Maas' remix came out in the summer of 1999 and didn't cause much of a stir initially. Gradually, its reputation spread, winning converts across the post-rave spectrum. To date, it has sold 80,000 copies and been licensed to 40 compilations. The single is about to be re-released in Europe with several re-remixes, all based on Maas' version rather than the original track. One revamp features Slarta John, the deranged-sounding ragga MC, on Basement Jaxx's awesome "Jump 'n' Shout."

Although "Dooms Night" is almost certain to be a top 10 pop hit in Britain and Germany, and a massive club track across the world, Maas won't see an extra cent from all the hoopla. Don't shed too many tears for him, though. Thanks to the track, he's one of the most in-demand DJs and remixers on the planet (Madonna reportedly has asked for a remix). Already a prolific fellow he's produced and remixed nearly a 100 tracks in the past three years. Plus, he's just got residencies at superclubs Twilo in New York and Cream in Liverpool, England. So the guy's not exactly starved of cash.

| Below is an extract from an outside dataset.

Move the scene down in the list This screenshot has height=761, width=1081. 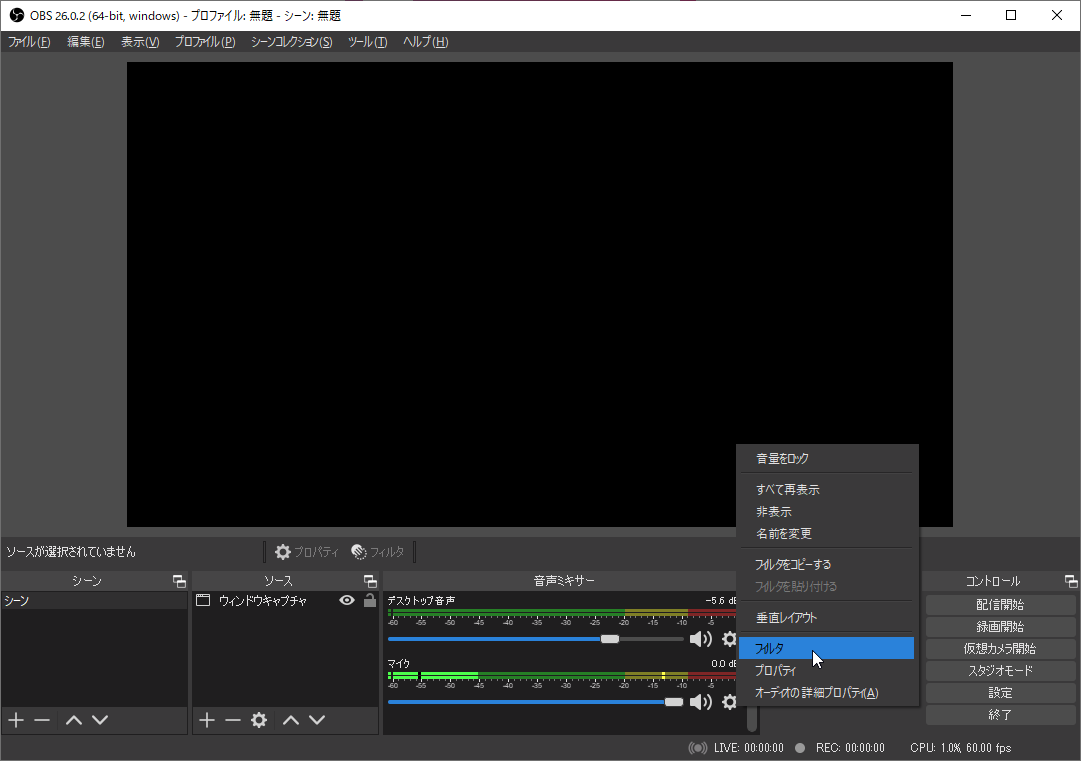(100, 720)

But what, you ask with mounting frustration, does "Dooms Night" actually sound like? The easiest way to hear it in North America is Timo's Music for the Maases, where the DJ builds a double-CD mix almost entirely out of his reworkings of other artists' tunes, plus a few of his own productions (under such aliases as Orinoko, Mad Dogs and Kinetic A.T.O.M, as well as his own name). "Dooms Night" is actually pretty hard to describe, precisely because it's so transgenre and in-between-sounding. The rhythmic feel merges the funkiness of breakbeats with the hypnotic, frictionless glide of trance. Chugging along at around 130 beats per minute, it actually sounds like a marauding, slightly overweight monster negotiating treacherous terrain (the beat seems to slip and stumble and stagger while remaining determinedly on the warpath). The two hooks are a continuous, uninflected whump-whump-whump acid riff set against a thick, squelchy, sculpted fart of a bassline, creating an off-kilter tension that's funky as sin. There are lots of clever production nuances that emerge with repeated listens, but its core of sheer instant-ness will hook you first time around.

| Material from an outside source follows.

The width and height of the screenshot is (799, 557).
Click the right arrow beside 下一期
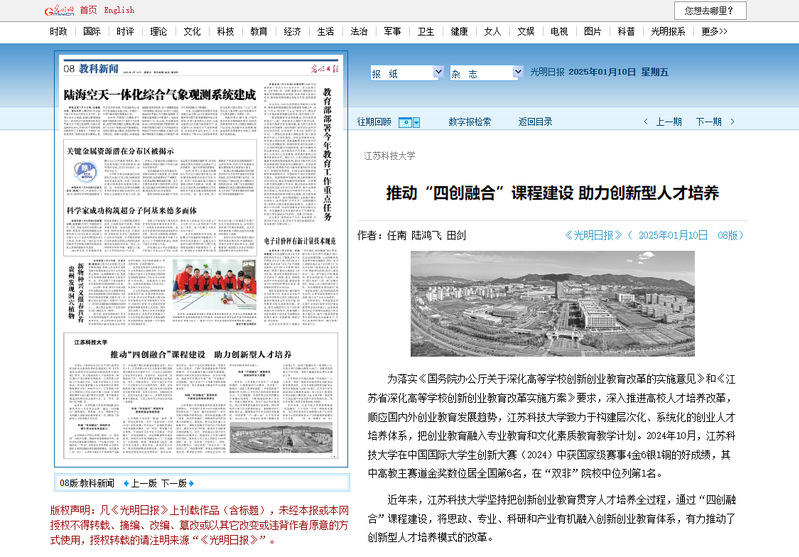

"Dooms Night (Timo Maas Mix)" is an all-things-to-all-people kinda deal, versatile in its applications. Clinical yet dirty, dark but in a joyous, life-affirming sort of way, capable of working as both a run-of-the-mix DJ tool and as a peak-of-set T.U.N.E., it could be a brand-new genre birthing itself, or just a one-shot masterstroke. Judging by Music for the Maases (groan-worthy title, eh?), the rest of Maas' work isn't quite so amazing. He calls it "percussive wet funk" and it sounds like a more muscular, in-your-face version of the "progressive" style Sasha & Digweed play--the output of such outfits as Hybrid and Breeder, or, indeed, Sasha's own productions "Rabbitweed" and "Belfunk."

Maas' "Better Make Room" (released under the name Mad Dogs) has amazingly intricate drum & bass-style rhythm programming folded into the progressive trance matrix, and throughout the double CD his production is relentlessly sharp. It's pumping, meaty stuff, for sure, but it's also a tad hygienic, and has the typical downfall of progressive, Sasha-style music: a peculiar textural sameness, like the palette of timbre colors is restricted. Mind you, on a massive Twilo-esque sound system, this stuff makes the earth move, I'm sure.

Thing is, Timo Maas doesn't need to make another record as fabulous as his "Dooms Night" remix. It's his meal ticket for life, the laurels upon which he could rest in perpetuity, if he wished. Most producers never come close to making something so undeniable. Like Josh Wink with "Higher State of Consciousness," or Joey Beltram with "Energy Flash," Timo Maas' place in the Rave Hall of Fame is assured.